■ ASSIGNMENT ■
Restate every entry verbatim; drop the pictures.

■ INPUT MATERIAL ■
****************************************

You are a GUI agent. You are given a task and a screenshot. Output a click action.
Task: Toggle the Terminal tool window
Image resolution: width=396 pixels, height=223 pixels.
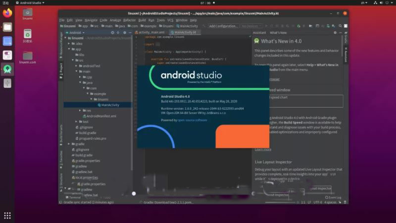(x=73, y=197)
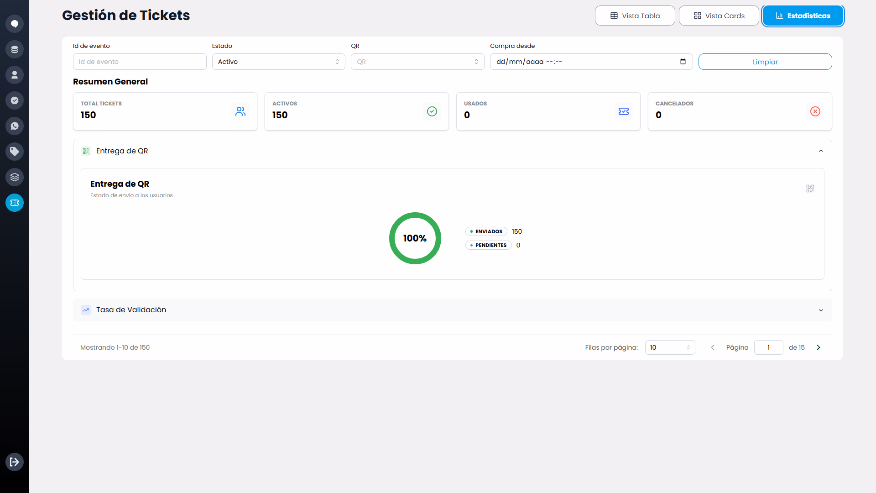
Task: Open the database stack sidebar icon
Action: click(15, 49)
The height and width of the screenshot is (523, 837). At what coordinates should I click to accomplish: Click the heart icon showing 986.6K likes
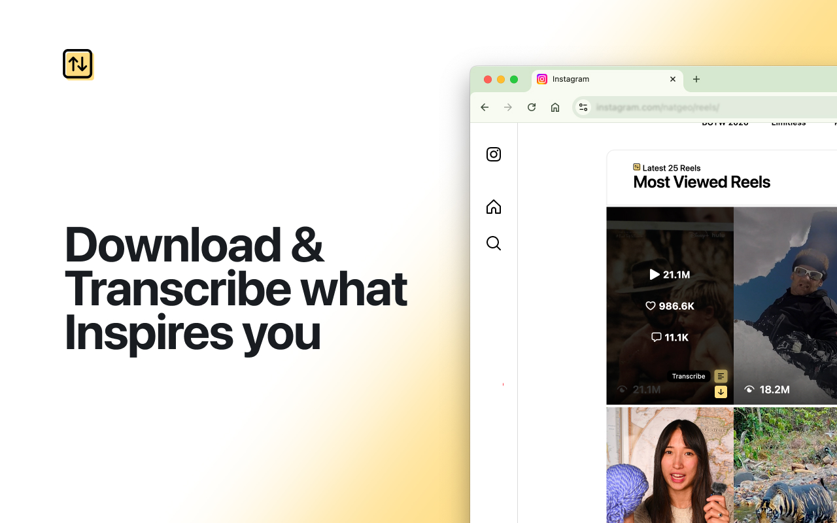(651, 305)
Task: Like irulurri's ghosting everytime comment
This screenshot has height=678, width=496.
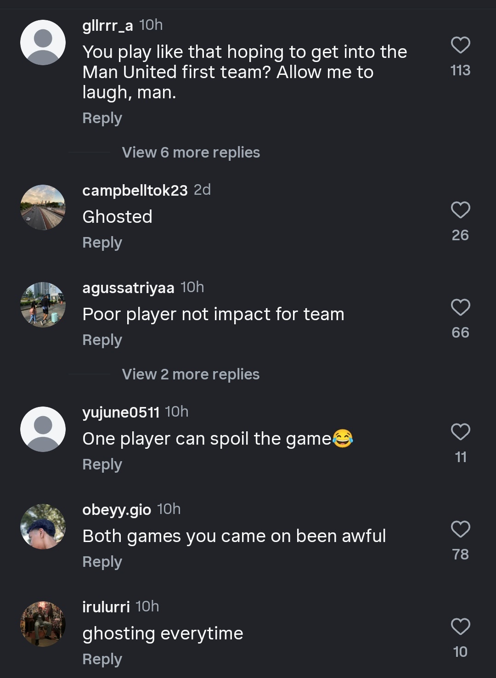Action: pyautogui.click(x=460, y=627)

****************************************

■ OUTPUT FOR THIS TASK ■
You are a GUI agent. You are given a task and a screenshot. Output a click action.
Task: Toggle the Terminal tool window
Image resolution: width=396 pixels, height=223 pixels.
(x=73, y=197)
Task: Open the database stack sidebar icon
Action: click(15, 49)
The height and width of the screenshot is (523, 837). At what coordinates should I click to accomplish: Click the heart icon showing 986.6K likes
(651, 305)
Task: Like irulurri's ghosting everytime comment
This screenshot has height=678, width=496.
Action: pyautogui.click(x=460, y=627)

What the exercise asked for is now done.